▶ **Try it**:
Find the lines below holding the word "search" and copy each of them.

▶ **Dataset records**:

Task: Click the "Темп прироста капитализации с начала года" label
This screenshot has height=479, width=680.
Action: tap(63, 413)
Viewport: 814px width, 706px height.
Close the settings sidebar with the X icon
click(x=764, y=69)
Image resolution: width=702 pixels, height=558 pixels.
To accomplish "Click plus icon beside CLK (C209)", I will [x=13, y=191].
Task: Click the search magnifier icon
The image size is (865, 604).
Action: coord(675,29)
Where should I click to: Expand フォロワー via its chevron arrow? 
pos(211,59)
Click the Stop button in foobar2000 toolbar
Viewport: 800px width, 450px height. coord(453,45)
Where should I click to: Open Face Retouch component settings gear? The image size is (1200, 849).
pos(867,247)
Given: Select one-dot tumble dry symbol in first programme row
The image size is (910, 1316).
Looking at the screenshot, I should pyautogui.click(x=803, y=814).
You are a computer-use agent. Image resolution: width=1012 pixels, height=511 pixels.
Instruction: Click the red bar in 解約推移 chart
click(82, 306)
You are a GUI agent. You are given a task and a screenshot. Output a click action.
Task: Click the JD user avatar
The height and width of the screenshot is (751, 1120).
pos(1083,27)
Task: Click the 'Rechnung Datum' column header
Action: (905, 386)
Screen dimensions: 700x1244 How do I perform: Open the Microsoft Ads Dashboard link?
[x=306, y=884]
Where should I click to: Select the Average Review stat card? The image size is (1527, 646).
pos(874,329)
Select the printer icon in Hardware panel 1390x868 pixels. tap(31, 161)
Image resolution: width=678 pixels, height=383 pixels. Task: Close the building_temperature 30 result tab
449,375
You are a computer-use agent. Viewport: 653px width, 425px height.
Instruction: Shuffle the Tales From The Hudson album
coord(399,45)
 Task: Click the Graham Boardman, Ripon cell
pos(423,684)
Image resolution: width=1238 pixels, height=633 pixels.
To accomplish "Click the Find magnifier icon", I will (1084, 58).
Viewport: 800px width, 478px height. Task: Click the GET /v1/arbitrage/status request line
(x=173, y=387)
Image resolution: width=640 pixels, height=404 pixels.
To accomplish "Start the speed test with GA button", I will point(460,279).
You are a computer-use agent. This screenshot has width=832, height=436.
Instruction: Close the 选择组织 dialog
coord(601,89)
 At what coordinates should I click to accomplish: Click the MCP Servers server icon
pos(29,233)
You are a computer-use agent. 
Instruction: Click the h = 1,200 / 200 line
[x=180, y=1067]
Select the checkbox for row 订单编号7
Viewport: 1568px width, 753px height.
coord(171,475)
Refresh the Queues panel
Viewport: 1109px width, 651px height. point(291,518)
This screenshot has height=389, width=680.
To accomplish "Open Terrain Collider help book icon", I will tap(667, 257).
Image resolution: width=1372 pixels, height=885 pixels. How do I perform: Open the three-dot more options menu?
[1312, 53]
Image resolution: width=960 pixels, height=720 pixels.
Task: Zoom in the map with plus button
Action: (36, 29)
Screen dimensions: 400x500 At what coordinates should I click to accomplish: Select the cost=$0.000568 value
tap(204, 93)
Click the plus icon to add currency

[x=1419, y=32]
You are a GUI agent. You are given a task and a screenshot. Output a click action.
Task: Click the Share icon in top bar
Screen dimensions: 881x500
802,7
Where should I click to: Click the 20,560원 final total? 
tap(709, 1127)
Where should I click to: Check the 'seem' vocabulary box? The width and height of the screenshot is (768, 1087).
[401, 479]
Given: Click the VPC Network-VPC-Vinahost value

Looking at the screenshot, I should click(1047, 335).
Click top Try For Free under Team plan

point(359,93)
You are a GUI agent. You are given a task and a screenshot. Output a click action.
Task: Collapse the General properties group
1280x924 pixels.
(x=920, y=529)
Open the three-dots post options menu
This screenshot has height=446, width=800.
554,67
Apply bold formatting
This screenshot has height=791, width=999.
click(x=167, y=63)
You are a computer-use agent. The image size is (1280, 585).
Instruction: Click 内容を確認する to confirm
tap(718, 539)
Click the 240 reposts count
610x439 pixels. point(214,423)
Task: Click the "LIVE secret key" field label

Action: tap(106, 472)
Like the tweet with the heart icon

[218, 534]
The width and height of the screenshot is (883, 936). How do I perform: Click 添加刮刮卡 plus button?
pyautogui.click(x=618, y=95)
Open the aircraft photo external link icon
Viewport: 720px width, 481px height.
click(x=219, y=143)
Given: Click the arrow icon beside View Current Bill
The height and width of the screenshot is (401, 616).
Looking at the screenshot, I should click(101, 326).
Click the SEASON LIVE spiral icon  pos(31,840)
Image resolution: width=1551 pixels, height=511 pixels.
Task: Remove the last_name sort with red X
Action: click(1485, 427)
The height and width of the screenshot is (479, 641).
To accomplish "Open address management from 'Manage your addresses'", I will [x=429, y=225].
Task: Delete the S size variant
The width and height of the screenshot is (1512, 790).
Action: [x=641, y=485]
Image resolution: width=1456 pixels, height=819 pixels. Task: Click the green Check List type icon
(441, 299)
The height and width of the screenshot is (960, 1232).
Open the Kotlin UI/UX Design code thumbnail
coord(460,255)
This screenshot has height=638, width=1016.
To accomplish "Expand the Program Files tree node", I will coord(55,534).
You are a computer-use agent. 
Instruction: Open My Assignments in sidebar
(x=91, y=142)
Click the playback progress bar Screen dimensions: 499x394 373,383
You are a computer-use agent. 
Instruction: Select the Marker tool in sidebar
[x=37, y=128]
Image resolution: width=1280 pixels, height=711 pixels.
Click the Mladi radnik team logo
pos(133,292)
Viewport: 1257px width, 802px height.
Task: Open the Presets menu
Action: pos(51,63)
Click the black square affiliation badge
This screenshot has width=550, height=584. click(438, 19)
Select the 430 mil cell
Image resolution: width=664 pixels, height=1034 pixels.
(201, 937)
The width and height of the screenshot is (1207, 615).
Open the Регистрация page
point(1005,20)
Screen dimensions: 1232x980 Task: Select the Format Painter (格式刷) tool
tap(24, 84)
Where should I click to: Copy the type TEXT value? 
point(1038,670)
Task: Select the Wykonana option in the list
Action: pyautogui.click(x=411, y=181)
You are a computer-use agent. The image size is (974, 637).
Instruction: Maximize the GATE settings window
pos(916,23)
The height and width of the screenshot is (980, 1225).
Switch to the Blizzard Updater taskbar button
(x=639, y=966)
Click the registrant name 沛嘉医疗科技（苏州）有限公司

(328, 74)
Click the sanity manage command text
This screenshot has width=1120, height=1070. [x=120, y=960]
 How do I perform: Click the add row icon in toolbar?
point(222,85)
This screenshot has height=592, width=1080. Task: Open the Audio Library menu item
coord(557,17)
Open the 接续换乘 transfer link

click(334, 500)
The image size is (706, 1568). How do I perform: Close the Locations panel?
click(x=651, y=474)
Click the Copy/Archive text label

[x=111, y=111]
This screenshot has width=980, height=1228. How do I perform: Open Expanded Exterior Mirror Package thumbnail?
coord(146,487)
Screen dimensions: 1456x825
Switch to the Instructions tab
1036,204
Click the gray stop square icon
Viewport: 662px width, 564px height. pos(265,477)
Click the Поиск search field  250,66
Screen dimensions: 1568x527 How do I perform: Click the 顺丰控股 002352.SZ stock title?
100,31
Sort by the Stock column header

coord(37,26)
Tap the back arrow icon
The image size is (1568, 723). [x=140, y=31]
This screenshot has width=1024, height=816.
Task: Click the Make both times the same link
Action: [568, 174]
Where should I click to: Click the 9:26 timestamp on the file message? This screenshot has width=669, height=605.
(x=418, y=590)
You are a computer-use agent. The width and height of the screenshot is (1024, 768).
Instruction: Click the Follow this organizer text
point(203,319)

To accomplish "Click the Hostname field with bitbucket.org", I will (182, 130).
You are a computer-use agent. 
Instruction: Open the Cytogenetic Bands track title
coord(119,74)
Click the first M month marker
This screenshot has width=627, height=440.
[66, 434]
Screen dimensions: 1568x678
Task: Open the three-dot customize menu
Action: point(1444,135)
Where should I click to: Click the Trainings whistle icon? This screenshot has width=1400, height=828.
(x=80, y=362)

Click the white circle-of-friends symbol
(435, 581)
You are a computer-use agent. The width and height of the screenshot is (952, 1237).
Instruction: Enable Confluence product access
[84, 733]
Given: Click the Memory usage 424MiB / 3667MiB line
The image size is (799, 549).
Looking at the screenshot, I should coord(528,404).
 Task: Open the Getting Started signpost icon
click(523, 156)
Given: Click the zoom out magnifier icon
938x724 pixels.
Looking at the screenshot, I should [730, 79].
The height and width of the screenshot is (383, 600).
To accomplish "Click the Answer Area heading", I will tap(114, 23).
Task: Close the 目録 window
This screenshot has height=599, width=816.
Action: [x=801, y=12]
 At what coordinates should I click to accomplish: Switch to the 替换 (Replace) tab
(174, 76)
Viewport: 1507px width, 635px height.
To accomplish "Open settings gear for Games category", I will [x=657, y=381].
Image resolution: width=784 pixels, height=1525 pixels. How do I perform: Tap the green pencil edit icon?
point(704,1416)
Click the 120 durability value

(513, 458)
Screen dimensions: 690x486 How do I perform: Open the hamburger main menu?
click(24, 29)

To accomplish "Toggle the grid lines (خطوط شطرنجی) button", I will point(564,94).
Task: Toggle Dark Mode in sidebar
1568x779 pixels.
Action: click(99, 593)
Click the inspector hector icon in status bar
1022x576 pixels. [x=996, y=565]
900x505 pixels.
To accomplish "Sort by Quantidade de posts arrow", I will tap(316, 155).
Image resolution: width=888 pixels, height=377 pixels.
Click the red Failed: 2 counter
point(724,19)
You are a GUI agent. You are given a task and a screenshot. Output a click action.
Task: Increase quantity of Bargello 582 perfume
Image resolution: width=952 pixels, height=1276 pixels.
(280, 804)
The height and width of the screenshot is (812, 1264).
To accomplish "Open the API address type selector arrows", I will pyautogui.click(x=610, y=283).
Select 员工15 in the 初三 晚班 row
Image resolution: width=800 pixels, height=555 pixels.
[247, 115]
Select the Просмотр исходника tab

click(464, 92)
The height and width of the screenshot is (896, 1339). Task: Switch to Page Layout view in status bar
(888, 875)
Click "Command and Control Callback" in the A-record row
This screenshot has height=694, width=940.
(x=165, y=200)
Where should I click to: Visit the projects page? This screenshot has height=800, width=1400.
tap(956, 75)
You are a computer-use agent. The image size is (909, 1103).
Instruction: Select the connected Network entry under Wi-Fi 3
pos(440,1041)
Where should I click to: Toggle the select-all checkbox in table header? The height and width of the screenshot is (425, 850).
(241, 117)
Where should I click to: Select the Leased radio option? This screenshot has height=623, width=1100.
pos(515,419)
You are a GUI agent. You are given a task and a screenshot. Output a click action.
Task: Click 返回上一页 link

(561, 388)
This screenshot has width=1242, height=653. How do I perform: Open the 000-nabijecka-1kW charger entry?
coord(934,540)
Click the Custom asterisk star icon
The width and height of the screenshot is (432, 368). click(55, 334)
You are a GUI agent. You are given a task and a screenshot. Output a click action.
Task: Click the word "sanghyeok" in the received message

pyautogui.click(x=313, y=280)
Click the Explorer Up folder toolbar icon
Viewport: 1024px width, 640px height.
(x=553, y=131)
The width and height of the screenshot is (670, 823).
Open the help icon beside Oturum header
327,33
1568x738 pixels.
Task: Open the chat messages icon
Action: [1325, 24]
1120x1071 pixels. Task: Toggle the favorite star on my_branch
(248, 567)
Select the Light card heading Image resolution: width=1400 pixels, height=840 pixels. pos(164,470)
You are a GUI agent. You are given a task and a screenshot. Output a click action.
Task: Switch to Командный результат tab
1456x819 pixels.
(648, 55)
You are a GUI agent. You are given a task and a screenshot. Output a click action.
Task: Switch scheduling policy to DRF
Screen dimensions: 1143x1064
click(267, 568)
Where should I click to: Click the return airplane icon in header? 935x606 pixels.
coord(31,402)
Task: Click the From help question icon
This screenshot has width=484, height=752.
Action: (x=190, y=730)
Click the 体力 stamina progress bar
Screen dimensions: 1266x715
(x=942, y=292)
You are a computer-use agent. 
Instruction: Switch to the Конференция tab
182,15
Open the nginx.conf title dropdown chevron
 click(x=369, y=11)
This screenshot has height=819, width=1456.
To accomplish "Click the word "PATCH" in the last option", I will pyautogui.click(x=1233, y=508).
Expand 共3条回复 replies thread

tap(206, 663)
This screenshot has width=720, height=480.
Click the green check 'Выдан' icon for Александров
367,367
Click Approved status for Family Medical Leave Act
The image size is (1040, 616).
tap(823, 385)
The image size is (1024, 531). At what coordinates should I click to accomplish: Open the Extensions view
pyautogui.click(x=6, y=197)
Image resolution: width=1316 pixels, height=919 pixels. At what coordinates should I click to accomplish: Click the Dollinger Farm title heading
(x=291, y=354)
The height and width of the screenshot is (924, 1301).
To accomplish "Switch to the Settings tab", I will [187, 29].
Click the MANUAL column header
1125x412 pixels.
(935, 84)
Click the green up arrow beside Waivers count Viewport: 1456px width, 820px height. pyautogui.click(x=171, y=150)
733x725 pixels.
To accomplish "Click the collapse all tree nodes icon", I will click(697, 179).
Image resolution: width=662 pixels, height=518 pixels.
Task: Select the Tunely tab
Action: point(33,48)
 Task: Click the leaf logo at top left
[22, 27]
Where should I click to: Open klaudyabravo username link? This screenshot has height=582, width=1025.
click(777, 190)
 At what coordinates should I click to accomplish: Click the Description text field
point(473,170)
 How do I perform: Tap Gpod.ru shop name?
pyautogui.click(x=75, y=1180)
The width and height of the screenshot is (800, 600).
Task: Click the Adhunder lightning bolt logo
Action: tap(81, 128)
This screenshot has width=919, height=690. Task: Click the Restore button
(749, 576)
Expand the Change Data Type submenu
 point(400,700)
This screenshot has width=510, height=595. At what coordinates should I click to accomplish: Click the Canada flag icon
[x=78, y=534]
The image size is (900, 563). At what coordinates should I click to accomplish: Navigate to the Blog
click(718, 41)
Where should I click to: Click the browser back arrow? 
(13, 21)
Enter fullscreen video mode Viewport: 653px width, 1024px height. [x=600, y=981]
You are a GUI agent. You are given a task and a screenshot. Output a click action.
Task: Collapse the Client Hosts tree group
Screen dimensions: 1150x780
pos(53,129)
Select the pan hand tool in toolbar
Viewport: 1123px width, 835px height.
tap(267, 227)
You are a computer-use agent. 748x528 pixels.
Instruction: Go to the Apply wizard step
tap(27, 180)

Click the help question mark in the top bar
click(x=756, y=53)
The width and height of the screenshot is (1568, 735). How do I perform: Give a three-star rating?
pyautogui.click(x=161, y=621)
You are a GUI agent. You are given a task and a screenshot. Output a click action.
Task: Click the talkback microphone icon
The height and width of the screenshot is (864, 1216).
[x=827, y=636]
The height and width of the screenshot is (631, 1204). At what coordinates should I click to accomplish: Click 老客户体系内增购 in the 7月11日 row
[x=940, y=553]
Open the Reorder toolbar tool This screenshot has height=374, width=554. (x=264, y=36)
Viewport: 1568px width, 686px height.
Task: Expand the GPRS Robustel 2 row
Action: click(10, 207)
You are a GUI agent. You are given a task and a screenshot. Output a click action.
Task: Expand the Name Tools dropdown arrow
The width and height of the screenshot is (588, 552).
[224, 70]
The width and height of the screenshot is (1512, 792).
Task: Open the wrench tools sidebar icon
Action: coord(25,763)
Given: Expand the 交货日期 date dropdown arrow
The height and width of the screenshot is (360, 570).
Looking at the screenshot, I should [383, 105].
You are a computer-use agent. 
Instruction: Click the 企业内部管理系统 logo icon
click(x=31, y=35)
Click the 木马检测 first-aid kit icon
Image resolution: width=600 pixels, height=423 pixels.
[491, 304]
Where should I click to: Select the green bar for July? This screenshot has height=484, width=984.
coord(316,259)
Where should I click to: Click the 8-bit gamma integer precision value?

▶ **Solved problem**:
Task: Click the search magnifier icon
Click the Поиск search field  250,66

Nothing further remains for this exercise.